Following Gamble is Cut Hands, the latest project by William Bennett, prime mover behind Whitehouse, one of the most punishing bands ever, both sonically (white noise was a staple) and conceptually (so were scatology and serial killers). Cut Hands is Bennett’s percussion-heavy, African-influenced project, and it’s almost all polyrhythmical drums, the aim being to put the audience in a trance as they’re overloaded with the information that causes the feet to move. It seems to work on Bennett – he makes praying gestures and stretches his hands to the Queen’s theatre’s corrugated iron roof – but even at the front, a dancefloor frenzy never quite kicks off, despite Bennett’s intricate arrangement of bells, congos and thunderous bass drums. A film across the back amps up the voudou atmosphere, but what the music really calls to my mind is the raw-edged electro of early-80s New York.
Morton Subotnick is the next artist to scowl in the general direction of the plinth on the stage, although rather than a laptop like everyone else, he’s operating an old-style modular synthesizer, with wires poking out of it all over the place. Subotnick, 81, is a genuine electronic music pioneer, and it’s thrilling to hear his 1967 album Silver Apples of the Moon played in its entirety. It’s a record that starts with pensive rattling and moves through ambient sound-washes, rattling sounds, comforting drones and elegant chords. Almost 50 years since its release, it still sounds both otherworldly and absolutely contemporary and alive.

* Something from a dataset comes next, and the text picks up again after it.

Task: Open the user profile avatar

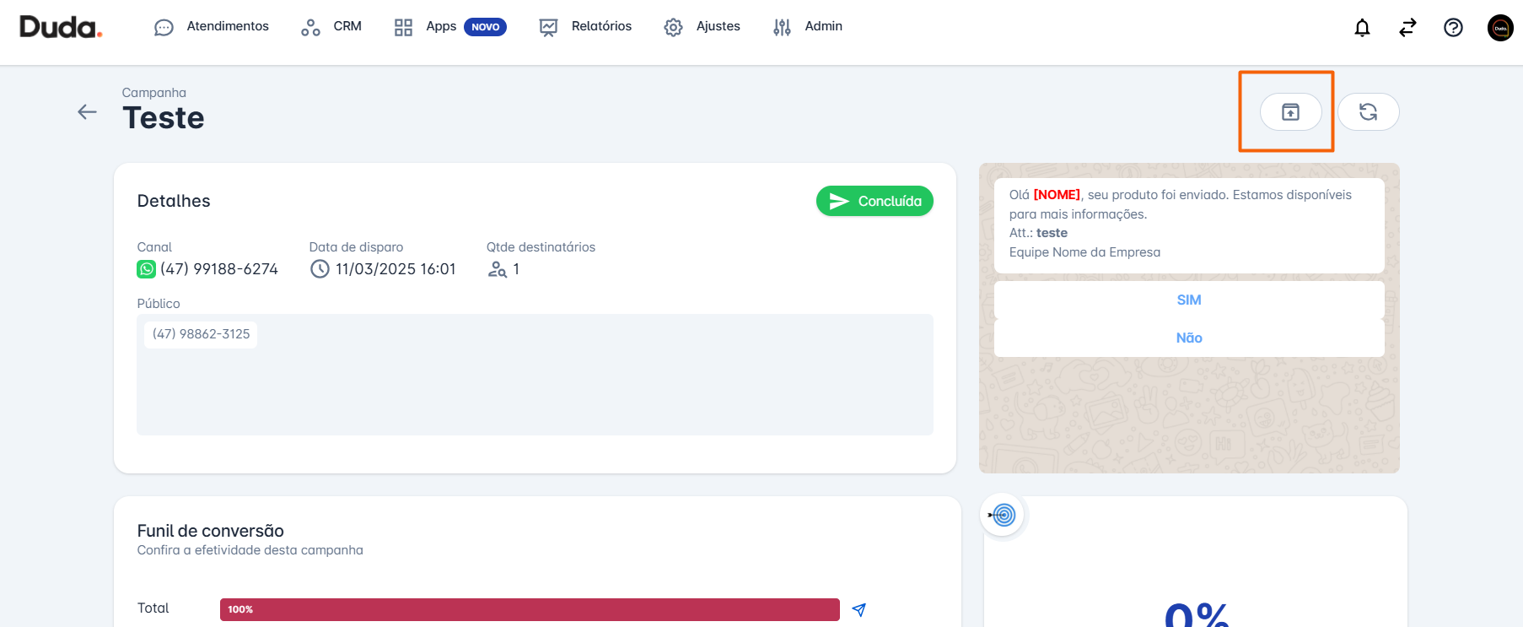Action: [x=1500, y=28]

Topping the bill is Nurse With Wound, whose 1984 single Brained by Falling Masonry was memorably reviewed in Smash Hits at the time. The nom de disque of Steven Stapleton, they’re far more versatile and less industrial than that pipe-banging title might suggest, beginning tonight’s show with a clock counting down the time from one hour and a cluster of laptops emitting ominous whistles and drones. The ensuing performance includes a sonically thrilling sequence set to backwards-running film of mattresses being dropped into a field, and a singer who groans and wails to alarming effect. Towards the end, that most heretical of instruments – the guitar – makes an appearance, and the set culminates with the 1994 song Rock’n’Roll Station, which tonight boasts licks that could uncurl Jimi Hendrix’s afro. Finishing in a tempest of feedback, it’s elemental stuff, and another vindication of this extraordinary festival-within-a-festival.